**Work request:** Transcribe, word for word, only the lines from the one containing "The width and" through the end of the material below. Pictures stay out.

**Material provided:**
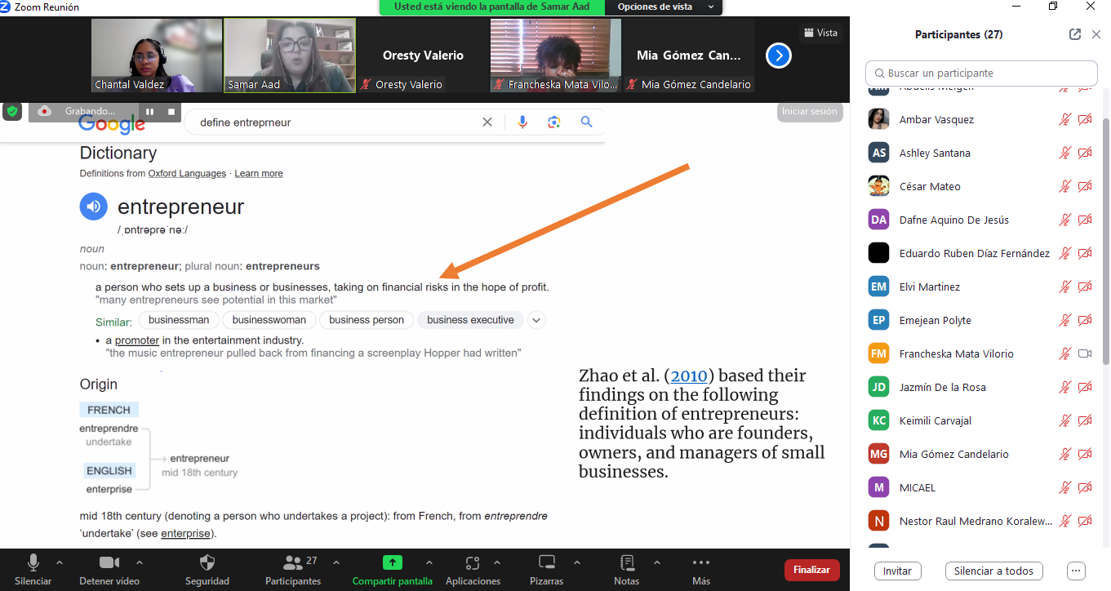
Task: Expand the Opciones de vista dropdown
Action: tap(664, 7)
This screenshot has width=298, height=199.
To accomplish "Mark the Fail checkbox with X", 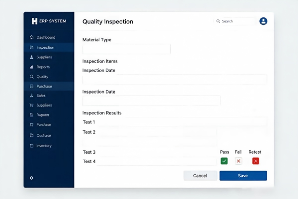I will coord(238,161).
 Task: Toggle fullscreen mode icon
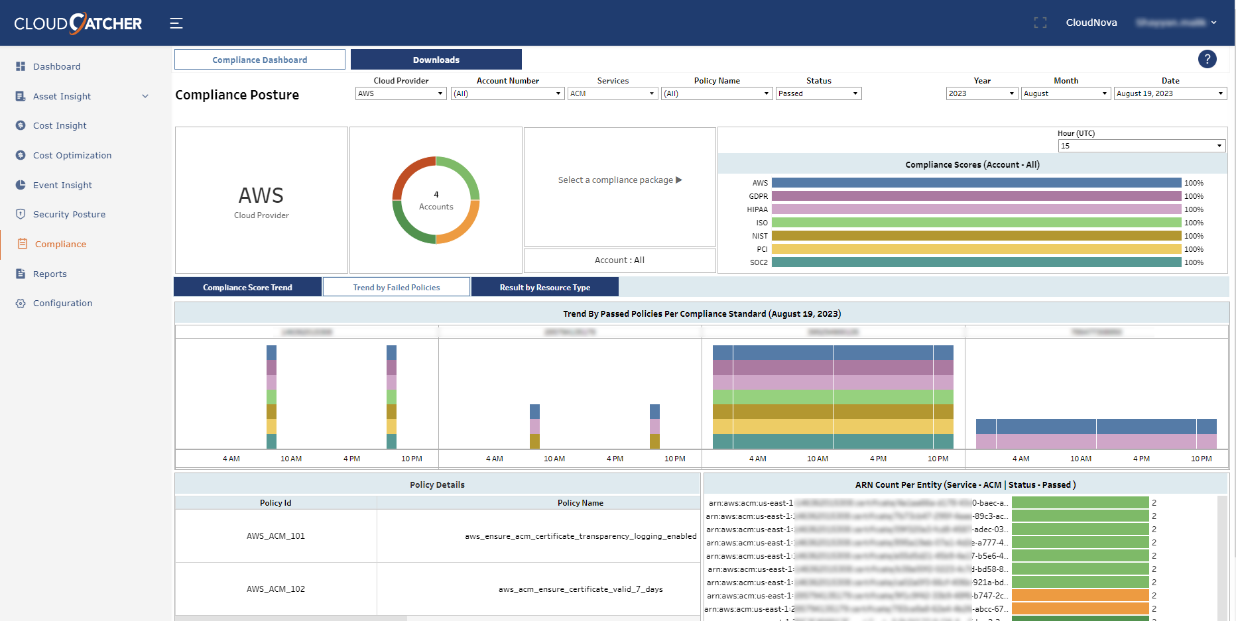coord(1040,23)
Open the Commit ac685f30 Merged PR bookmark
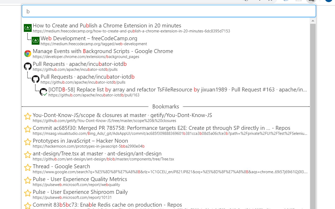The height and width of the screenshot is (209, 335). [161, 128]
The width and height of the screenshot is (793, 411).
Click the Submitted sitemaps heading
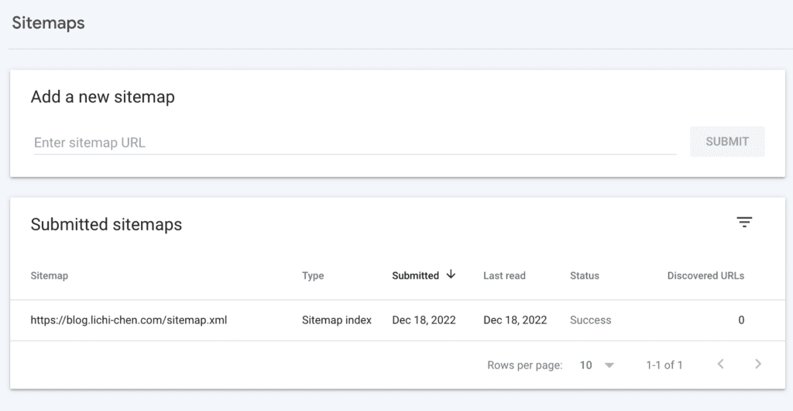106,224
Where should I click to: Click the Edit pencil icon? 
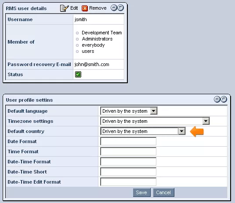(x=64, y=8)
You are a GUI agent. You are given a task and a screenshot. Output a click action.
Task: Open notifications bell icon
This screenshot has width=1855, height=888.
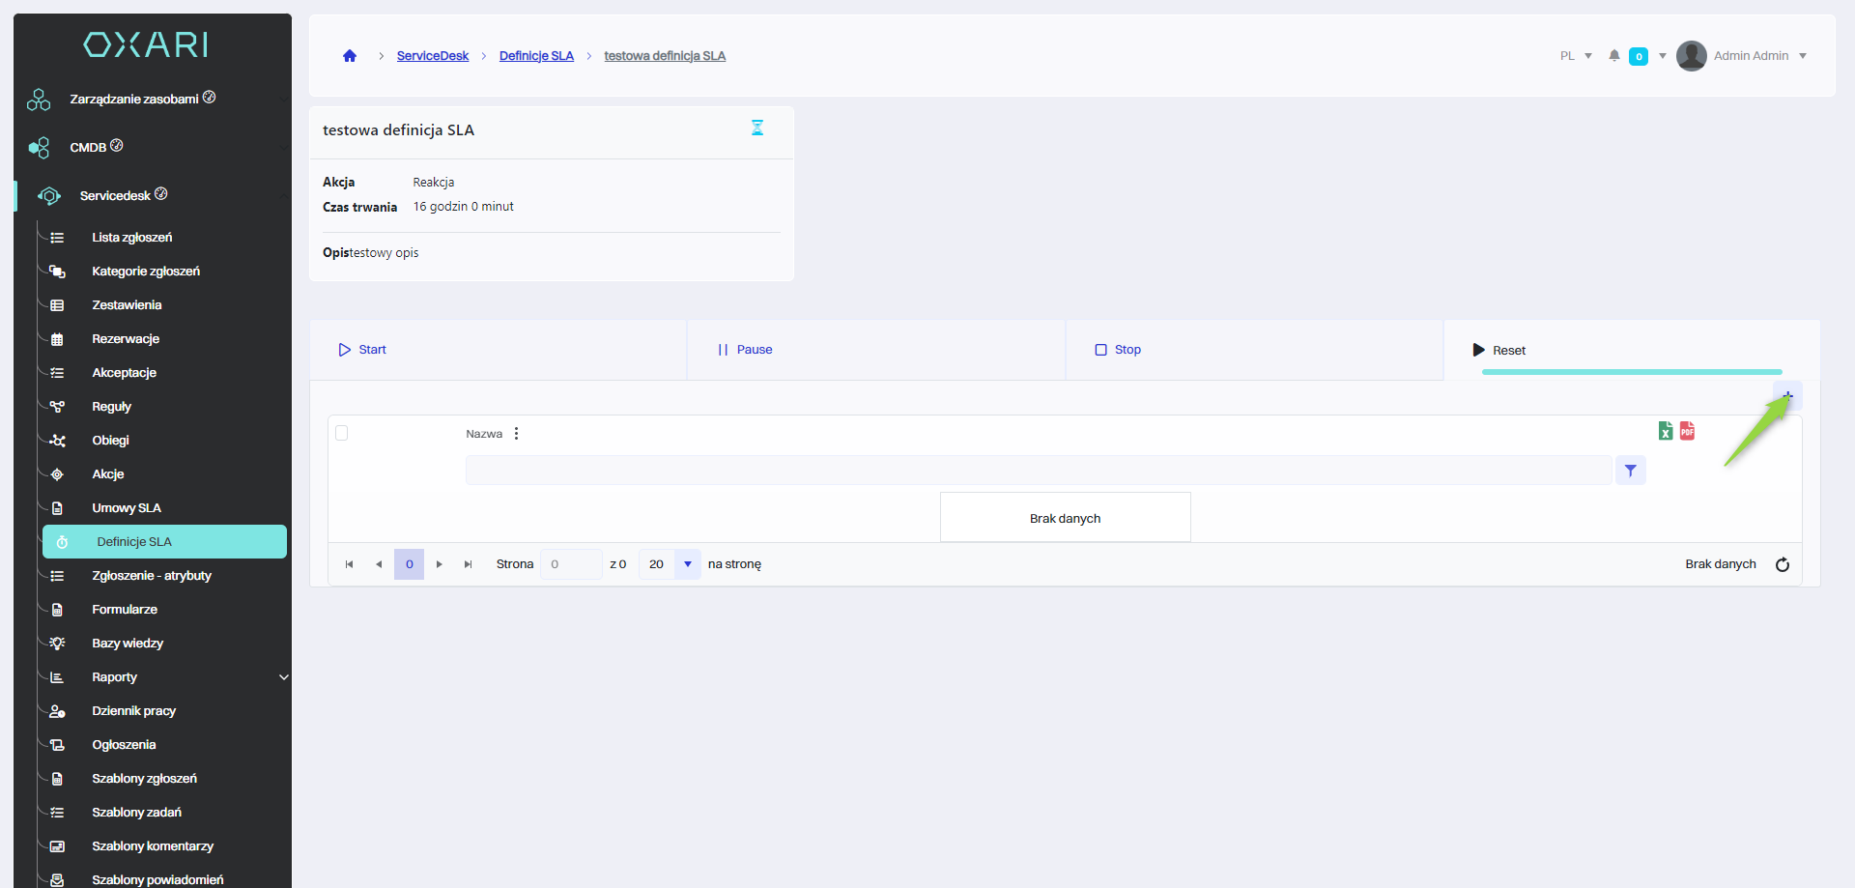click(x=1613, y=56)
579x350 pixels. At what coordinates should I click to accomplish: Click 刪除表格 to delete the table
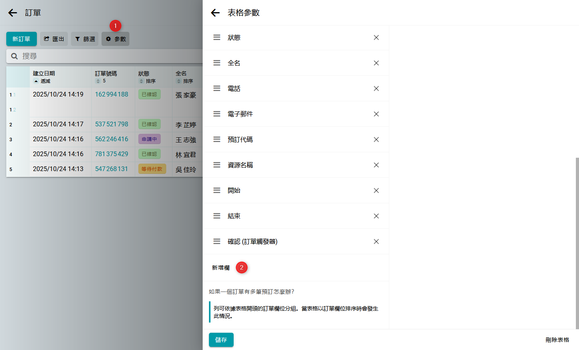click(x=557, y=340)
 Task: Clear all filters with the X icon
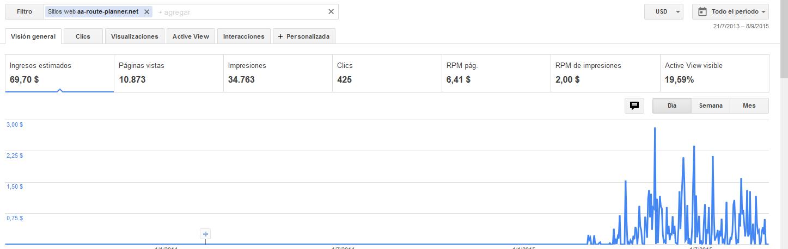pyautogui.click(x=331, y=11)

**The completed task:**
The width and height of the screenshot is (793, 411).
Click the Submitted sitemaps heading
106,224
Where should I click to: Click the Edit pencil icon? 
(x=64, y=8)
You are a GUI agent. You are given a task and a screenshot. Output a click action.
Task: Open notifications bell icon
This screenshot has width=1855, height=888.
click(x=1613, y=56)
579x350 pixels. At what coordinates should I click to accomplish: Click 刪除表格 to delete the table
click(x=557, y=340)
 Task: Clear all filters with the X icon
pyautogui.click(x=331, y=11)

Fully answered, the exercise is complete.